## Passage given
#####

On September 22nd, I had the pleasure of attending the World Resources Institute Cities4Forests declaration. City leaders from around the world came together to discuss their current methods of forest conservation and more than 50 mayors pledged to work for greater restoration of forests in the future. 

The main panel of our leaders for the discussion consisted of Mayor Bruno Reis, of Salvador, Brazil; Mayor Yvonne Aki Sawyerr, of Freetown, Sierra Leone; Mayor Anil Kumar, of Kochi,  India; and Councillor Susan Aitken, Leader of Glasgow City Council. 

Deforestation and degradation of the world’s forests have proved to be a serious problem in efforts to alleviate the stress on the climate and the world’s population. We are in need of actionable effort to stop this loss of forests, and cities around the world are taking that action. They are working to create urban forests, whether this be planting trees around the city or even creating mini forests in previously abandoned lots. Forests directly within the vicinity of the city aren’t the only important areas to conserve, as forests upstream have great importance for water regulation and purification. This implies the need for cities, policymakers, and citizens to work together to not only create new “urban forests,” but also help restore and conserve forests everywhere. 

Mayor Bruno Reis is working with other mayors in Brazil to help protect the nation’s forests. He represents Brazil’s National Front of Mayors (FNP), an association of over 400 mayors who are working to create more sustainable cities and engage in projects to address the issue of deforestation. Reis made a statement on the future of his city, that Salvador is committed to reaching carbon neutrality in 2049, and tree planting efforts are an important part of achieving this goal. He wants Salvador’s projects for urban trees to be inclusive, sustainable and just for all citizens in the city. Mayor Reis wants Salvador to become the premier Atlantic forest of Brazil, and he has a vision for how to accomplish this. He finishes his opening remarks with a promise: “You can always count on Salvador to protect our forests. We are available to Brazil and around the world to raise this issue.”

#####

## Problem to solve
Reproduce the portion of the Cities4Forests passage that starts at the words "On September 22nd, I" and stops after "in the future.", keeping every word and punctuation mark unchanged.

Data listing
#####

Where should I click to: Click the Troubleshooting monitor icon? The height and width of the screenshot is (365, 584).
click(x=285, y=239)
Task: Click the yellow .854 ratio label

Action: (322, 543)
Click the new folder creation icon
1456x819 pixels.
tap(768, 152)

#####

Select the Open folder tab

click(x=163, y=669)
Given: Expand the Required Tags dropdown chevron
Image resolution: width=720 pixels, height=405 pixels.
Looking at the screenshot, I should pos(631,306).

#####

## Answer for this exercise
On September 22nd, I had the pleasure of attending the World Resources Institute Cities4Forests declaration. City leaders from around the world came together to discuss their current methods of forest conservation and more than 50 mayors pledged to work for greater restoration of forests in the future.